Wednesday, December 31, 2014

2014 was my year

2014 was always the year that I looked forward to. It was the year I would graduate college--whether it took me four years or four and a half years it would still be 2014. It would be the year that my "real life" finally started: my own fancy apartment, a fab job, maybe a dog (doubtful, but part of the dream). It was going to be a great year. As I write this on December 31, 2014 and reflect on the year only a few of the things in my 2014 dream happened, but it was the year of me and I wouldn't have changed one part of it.

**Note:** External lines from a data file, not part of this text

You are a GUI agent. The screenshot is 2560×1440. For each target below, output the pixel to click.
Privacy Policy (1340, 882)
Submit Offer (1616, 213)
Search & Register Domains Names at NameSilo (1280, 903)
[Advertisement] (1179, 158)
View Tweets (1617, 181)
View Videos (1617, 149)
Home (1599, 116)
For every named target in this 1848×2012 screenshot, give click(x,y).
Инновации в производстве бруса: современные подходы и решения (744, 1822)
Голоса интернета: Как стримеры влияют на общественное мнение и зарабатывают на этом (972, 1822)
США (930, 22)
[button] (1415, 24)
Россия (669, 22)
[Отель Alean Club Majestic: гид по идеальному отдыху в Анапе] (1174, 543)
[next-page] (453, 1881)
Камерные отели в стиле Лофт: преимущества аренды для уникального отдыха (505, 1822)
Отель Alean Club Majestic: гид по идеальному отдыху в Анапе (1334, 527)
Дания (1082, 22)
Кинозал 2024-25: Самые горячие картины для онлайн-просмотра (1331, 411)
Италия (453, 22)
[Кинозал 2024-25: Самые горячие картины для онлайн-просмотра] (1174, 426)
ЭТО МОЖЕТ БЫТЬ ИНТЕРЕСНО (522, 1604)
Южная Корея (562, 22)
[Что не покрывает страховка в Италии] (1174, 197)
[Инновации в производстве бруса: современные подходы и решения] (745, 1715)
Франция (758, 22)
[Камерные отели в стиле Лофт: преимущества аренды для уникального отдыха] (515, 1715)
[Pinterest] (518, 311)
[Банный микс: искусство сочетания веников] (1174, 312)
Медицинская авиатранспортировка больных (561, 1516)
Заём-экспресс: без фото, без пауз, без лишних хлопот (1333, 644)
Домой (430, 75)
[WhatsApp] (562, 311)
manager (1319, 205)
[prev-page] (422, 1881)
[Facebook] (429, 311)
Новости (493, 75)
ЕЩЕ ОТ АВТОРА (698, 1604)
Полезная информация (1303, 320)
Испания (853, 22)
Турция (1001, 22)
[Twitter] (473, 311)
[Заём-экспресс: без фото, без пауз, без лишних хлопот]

I did graduate college, I graduated cum laude from my dream school in four years. I traveled to Italy, a dream that I had had for years. To make it even better, I traveled around the most beautiful cities for two weeks with one of my (now) very best friends. I haven't landed the dream job yet, but I've been fortunate to intern with an international PR agency for the past five months and have gained so much knowledge and experience. I have yet to even go apartment hunting, since I don't have the fab job to pay for a fancy apartment.

These were great accomplishments and, what I thought, life-halting set backs. Looking back on the year though, I've defined it as the year of me. Loosing my grandmother at the end of 2013 was hard. I faltered in my relationship with The Lord for the first half of this year. I lost sight of who I was and what I wanted. When I realized this and took a step back, I began to really focus on who I was and I what I wanted in life. I tried new things, spent time alone, went out of my way to satisfy my curiosity. I learned about life and about myself. Going into 2015, I am confident in who I am and aspire to be. I am closer with God today than I ever have been. I have accepted the cards I have been dealt and take comfort in knowing that The Lord has my roadmap in hand.

2014 was my year and I can't wait to see what the future holds!